* PROBLEM REQUIREMENTS
Each line of the entries, from the first to the line containing "Über Links (857, 1617)", is to be transcribed exactly as it stands; include no other lines.

* SUPPLIED RECORDS
------------------------------------------------------------

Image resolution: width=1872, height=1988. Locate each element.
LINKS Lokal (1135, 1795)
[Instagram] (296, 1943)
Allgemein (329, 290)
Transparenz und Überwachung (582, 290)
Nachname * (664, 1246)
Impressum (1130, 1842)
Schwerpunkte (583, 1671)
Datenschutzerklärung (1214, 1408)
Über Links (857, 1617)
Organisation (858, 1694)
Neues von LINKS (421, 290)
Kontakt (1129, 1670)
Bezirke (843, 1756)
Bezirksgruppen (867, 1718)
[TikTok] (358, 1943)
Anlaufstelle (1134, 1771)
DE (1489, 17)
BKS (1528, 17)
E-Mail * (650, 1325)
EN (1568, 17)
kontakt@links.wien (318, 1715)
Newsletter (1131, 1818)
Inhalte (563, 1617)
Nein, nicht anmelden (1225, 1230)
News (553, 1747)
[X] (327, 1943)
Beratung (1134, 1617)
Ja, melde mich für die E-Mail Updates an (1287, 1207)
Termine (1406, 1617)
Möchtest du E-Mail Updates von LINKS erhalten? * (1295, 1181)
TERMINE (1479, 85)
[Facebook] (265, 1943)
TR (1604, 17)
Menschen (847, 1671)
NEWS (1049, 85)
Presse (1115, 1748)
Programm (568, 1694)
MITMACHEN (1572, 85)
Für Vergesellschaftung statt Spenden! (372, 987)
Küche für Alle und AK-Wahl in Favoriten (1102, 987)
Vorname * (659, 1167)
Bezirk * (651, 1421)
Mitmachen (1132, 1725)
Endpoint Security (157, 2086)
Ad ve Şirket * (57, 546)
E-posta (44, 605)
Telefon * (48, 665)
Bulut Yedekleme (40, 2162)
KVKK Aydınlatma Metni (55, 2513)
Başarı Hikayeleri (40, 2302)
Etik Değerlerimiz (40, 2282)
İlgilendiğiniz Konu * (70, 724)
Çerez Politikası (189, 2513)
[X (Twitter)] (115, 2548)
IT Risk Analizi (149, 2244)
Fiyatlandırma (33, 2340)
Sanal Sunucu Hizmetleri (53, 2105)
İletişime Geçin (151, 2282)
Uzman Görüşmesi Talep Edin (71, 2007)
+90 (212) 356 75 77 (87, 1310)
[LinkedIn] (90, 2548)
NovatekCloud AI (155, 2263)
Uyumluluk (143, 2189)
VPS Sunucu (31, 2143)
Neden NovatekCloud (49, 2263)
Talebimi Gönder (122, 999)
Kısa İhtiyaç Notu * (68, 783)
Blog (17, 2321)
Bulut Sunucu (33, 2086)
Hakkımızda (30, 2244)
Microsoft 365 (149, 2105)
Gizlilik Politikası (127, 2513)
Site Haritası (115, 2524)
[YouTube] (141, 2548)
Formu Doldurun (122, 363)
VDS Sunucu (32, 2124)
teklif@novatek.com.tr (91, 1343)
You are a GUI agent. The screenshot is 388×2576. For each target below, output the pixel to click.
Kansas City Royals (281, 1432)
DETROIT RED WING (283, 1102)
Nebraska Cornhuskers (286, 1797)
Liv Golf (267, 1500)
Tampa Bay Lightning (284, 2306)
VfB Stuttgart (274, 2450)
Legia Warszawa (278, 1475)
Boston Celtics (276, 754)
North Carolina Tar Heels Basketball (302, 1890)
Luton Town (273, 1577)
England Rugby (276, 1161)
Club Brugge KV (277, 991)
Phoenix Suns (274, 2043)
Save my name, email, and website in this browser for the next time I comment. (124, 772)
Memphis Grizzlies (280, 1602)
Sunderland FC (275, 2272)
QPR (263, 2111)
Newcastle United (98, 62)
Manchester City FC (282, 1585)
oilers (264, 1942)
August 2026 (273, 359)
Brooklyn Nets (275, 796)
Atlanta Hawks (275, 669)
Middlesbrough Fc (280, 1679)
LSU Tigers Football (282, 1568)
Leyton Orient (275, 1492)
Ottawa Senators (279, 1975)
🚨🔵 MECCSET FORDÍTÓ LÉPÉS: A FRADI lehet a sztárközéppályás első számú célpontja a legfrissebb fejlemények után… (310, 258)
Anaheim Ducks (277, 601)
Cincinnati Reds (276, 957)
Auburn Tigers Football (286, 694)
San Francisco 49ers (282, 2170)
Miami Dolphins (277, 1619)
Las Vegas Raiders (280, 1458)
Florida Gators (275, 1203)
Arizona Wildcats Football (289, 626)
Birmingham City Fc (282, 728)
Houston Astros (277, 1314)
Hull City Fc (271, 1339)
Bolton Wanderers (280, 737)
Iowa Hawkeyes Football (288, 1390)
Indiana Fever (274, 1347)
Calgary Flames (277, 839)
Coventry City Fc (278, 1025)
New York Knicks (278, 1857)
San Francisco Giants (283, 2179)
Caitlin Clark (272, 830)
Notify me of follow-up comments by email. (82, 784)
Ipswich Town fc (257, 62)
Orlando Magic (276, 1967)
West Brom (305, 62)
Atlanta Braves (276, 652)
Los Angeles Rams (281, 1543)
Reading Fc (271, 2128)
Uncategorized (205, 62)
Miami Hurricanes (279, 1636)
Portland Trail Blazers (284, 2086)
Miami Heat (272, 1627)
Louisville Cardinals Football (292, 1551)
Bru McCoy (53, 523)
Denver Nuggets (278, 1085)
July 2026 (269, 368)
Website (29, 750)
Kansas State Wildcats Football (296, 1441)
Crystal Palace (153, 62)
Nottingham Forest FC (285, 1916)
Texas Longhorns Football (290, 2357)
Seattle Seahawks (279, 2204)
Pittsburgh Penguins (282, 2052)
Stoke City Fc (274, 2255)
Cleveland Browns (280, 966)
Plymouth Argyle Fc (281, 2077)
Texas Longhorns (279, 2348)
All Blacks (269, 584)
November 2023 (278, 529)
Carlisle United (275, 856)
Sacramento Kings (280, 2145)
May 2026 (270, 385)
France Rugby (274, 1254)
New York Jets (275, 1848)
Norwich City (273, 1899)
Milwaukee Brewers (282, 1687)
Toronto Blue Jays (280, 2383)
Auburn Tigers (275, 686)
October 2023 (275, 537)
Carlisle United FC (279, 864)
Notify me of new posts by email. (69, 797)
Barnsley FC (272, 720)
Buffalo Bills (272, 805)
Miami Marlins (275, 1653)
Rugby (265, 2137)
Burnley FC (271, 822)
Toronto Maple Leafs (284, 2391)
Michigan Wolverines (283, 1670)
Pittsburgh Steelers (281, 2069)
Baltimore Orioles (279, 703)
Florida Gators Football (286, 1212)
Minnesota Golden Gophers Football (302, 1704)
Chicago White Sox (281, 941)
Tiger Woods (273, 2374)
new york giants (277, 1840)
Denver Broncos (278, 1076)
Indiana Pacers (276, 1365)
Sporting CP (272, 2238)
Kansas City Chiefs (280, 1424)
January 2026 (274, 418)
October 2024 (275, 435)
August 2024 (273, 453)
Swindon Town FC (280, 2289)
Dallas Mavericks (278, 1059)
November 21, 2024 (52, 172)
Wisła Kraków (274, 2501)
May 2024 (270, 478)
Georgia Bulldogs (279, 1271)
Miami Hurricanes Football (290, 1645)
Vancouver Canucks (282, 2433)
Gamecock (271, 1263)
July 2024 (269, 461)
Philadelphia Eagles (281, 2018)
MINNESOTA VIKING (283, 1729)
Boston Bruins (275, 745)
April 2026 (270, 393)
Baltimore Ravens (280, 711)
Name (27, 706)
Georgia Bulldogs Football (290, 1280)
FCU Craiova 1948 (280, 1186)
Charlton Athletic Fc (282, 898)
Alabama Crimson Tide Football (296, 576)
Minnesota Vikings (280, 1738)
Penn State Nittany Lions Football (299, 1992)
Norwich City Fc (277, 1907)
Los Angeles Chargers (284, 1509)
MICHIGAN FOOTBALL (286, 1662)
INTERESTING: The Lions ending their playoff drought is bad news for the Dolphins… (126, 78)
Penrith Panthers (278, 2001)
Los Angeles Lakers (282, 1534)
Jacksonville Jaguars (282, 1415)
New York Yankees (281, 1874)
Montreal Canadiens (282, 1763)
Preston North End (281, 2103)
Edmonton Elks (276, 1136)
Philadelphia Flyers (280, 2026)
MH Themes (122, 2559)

------------------------------------------------------------

* EXERCISE ANSWER
Image resolution: width=1872, height=1988. Locate each element.
LINKS Lokal (1135, 1795)
[Instagram] (296, 1943)
Allgemein (329, 290)
Transparenz und Überwachung (582, 290)
Nachname * (664, 1246)
Impressum (1130, 1842)
Schwerpunkte (583, 1671)
Datenschutzerklärung (1214, 1408)
Über Links (857, 1617)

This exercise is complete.